Techniquement que s’est-il passé ?
1/ Tout d’abord, la CPAM a fait une application erronée de l’article 2 du Décret n° 2020- 1807 du 30 décembre 2020 relatif à la mise en œuvre de l’aide aux acteurs de santé conventionnés dont l’activité est particulièrement affectée par l’épidémie de covid-19, s’agissant du plafond des honoraires tirés de l’entente directe à prendre en considération au titre de l’année 2019.

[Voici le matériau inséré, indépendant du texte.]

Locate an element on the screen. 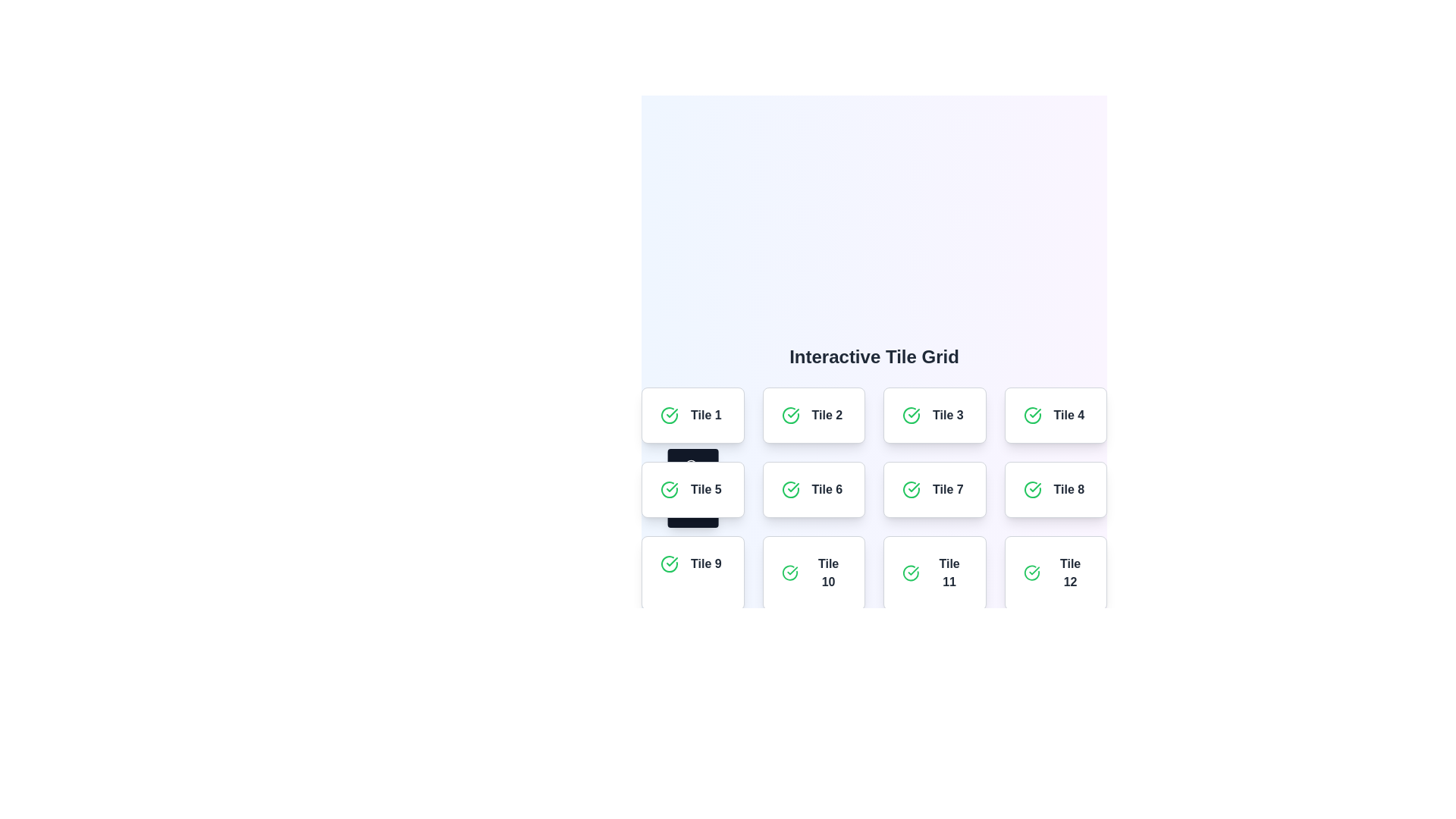 The width and height of the screenshot is (1456, 819). the text label in the top row, third column of the tile grid is located at coordinates (946, 415).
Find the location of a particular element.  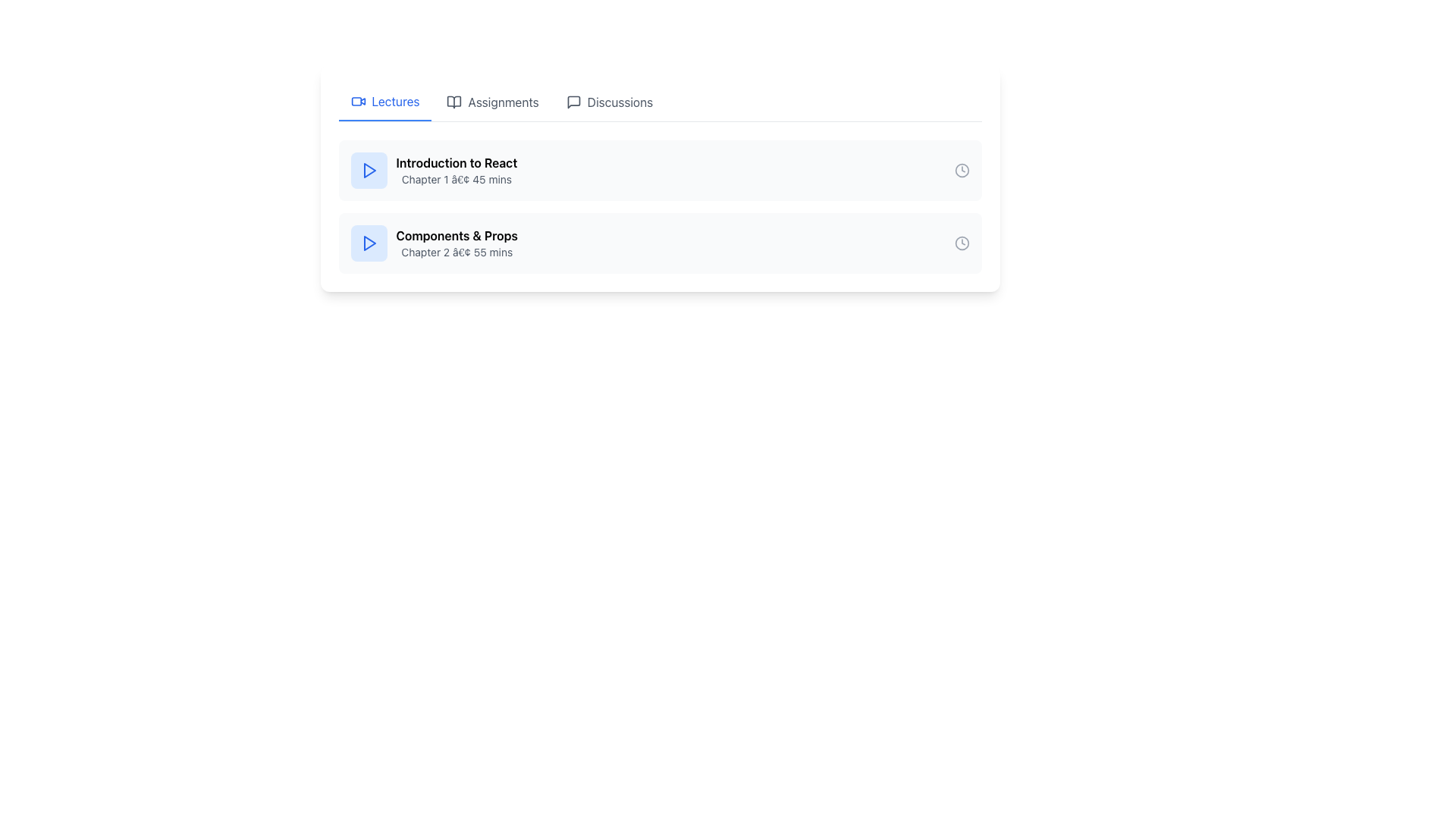

the SVG Circle element that serves as part of the clock icon, located near the right side of the 'Introduction to React' item in the list is located at coordinates (961, 242).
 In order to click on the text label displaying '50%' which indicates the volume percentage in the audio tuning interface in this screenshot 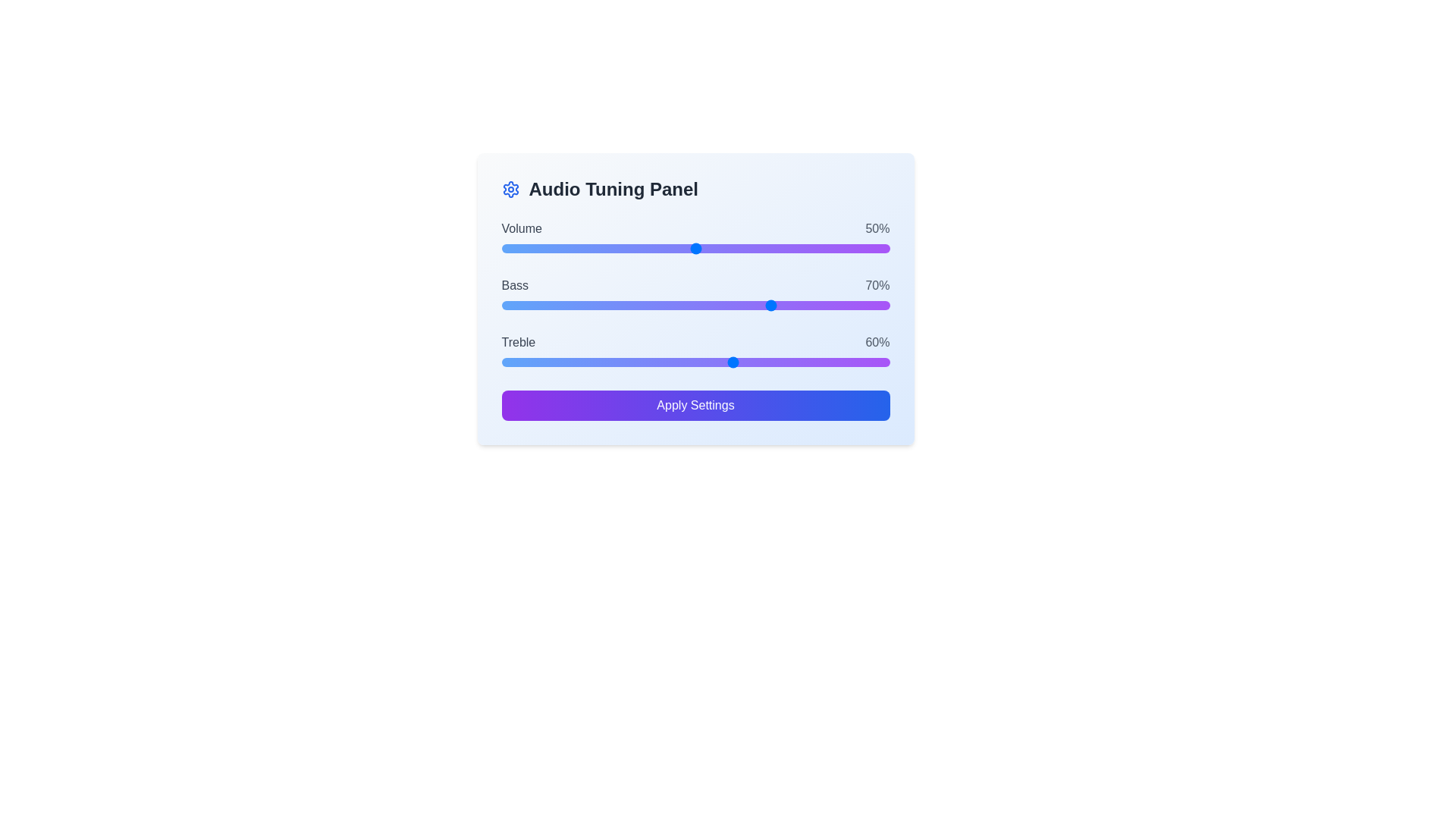, I will do `click(877, 228)`.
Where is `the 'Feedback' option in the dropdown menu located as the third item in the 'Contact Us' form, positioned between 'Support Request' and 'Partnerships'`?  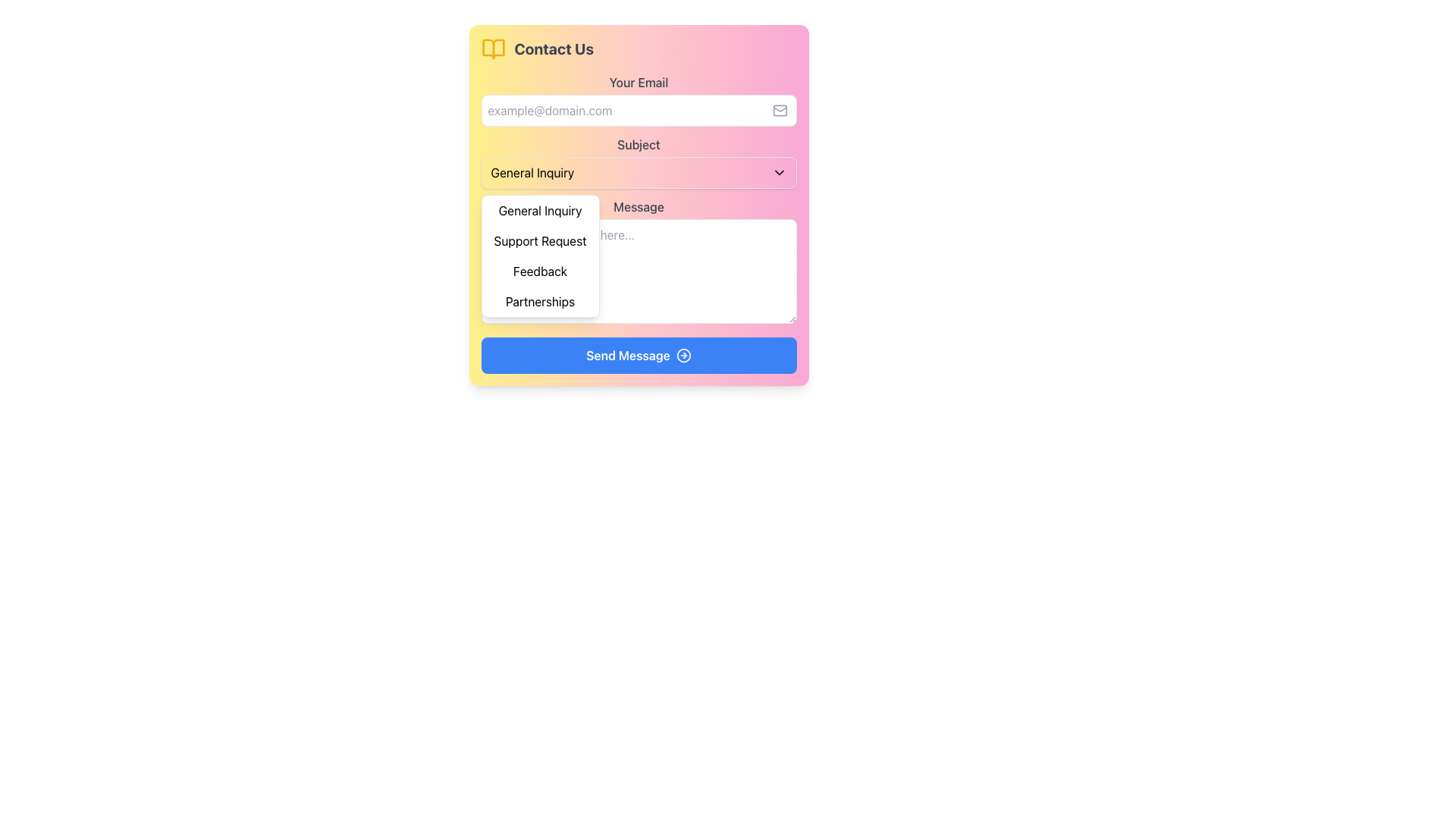
the 'Feedback' option in the dropdown menu located as the third item in the 'Contact Us' form, positioned between 'Support Request' and 'Partnerships' is located at coordinates (540, 271).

La CPAM a en effet pris en considération un plafond globalisé de ces honoraires à hauteur de 30 275 € pour toute la période allant du 16 mars au 30 juin 2020, alors que l’article 2 dudit décret impose la prise en compte d’un plafond mensuel fixé à 8 650 € par mois :
« Pour les chirurgiens-dentistes, les montants des honoraires à déclarer sont majorés des honoraires tirés de l’entente directe tels que définis dans leur convention dans la limite de 8.650 euros par mois à due proportion de la période mentionnée au 1° de l’article 1er du présent décret. »
Cette lecture biaisée du texte fausse le calcul de l’aide définitive sur lequel s’appuie la demande de reversement de la CPAM.
2/ Par ailleurs, il apparait que la CPAM a commis un certain nombre de fautes, faisant obstacle à toute demande de régularisation.
En premier lieu, cette régularisation a été réalisée sur le fondement du décret précité du 30 décembre 2020, qui n’était pas en vigueur durant la période de crise, lorsque le calcul du montant de l’aide a été réalisé et que celle-ci a été versée.
Il en résulte que les calculs initiaux ont été réalisés sans aucune base juridique.
En application du principe de non-rétroactivité des actes administratifs la CNAM ne peut
fonder sa demande de régularisation des aides versées sur le fondement de ce texte.
En deuxième lieu, ce calcul a été réalisé, et cette aide a été versée, sur la base du service de télédéclaration mis à la disposition des professionnels de santé par les services de la CNAM.
Ce sont donc les services de la CNAM qui ont réalisé le calcul du montant de l’aide à verser, selon les modalités qu’elle s’est fixée, sans que les professionnels de santé ne puissent en vérifier l’exactitude à défaut de toute base juridique.
Ce sont ces mêmes services qui ont réalisé les calculs présentés à l’appui de la demande de reversement de trop-perçu.
La différence entre ces deux calculs dénote donc, à tout le moins, une erreur dans l’application des modalités de calcul que la CNAM s’était elle-même fixée, soit au moment de l’instruction initiale de l’aide, soit au moment du calcul définitif.
Dans les deux cas, les professionnels de santé ne peuvent en aucun cas être tenus responsables ni subir les conséquences de telles erreurs.
En troisième lieu, les outils de calcul mis à la disposition des praticiens par les services de la CNAM, puis le versement effectif des aides en fonction des montants obtenus ont induit les praticiens, de bonne foi, en erreur sur le montant exact des aides auxquelles ils avaient droit.
La jurisprudence retient la responsabilité de l’administration qui commet de telles erreurs, et rejette les demandes de reversement de trop-perçu, (à titre d’exemple, CE 16 décembre 2009, N°314907).
3/ Enfin, et en tout état de cause, en procédant au versement de l’aide au montant retenu en période de crise selon vos propres calculs et sans aucune base légale, la CPAM a pris une décision créatrice de droit.
En application de l’article L.242-1 du Code des relations entre le public et l’administration, cette décision ne peut désormais plus être abrogée ni retirée.
Il est inique de demander de rembourser des sommes versées par la sécurité sociale après un calcul réalisé par cette même sécurité sociale, en changeant le mode de calcul (inconnu jusqu’alors) 6,5 mois après le versement des dites sommes. Surtout que, dès le départ, un montant avait été mis en réserve pour gérer les effets de bordures et d’erreurs « de bonne foi » de déclaration en ne versant que 80% des aides calculées.
Résultat 53% des chirurgiens-dentistes sont amenés à rembourser les aides versées, représentant 83000 professionnels de santé sur 200 000.
Au vu de ce qui précède, les praticiens de santé concernés contestent donc cette demande de régularisation.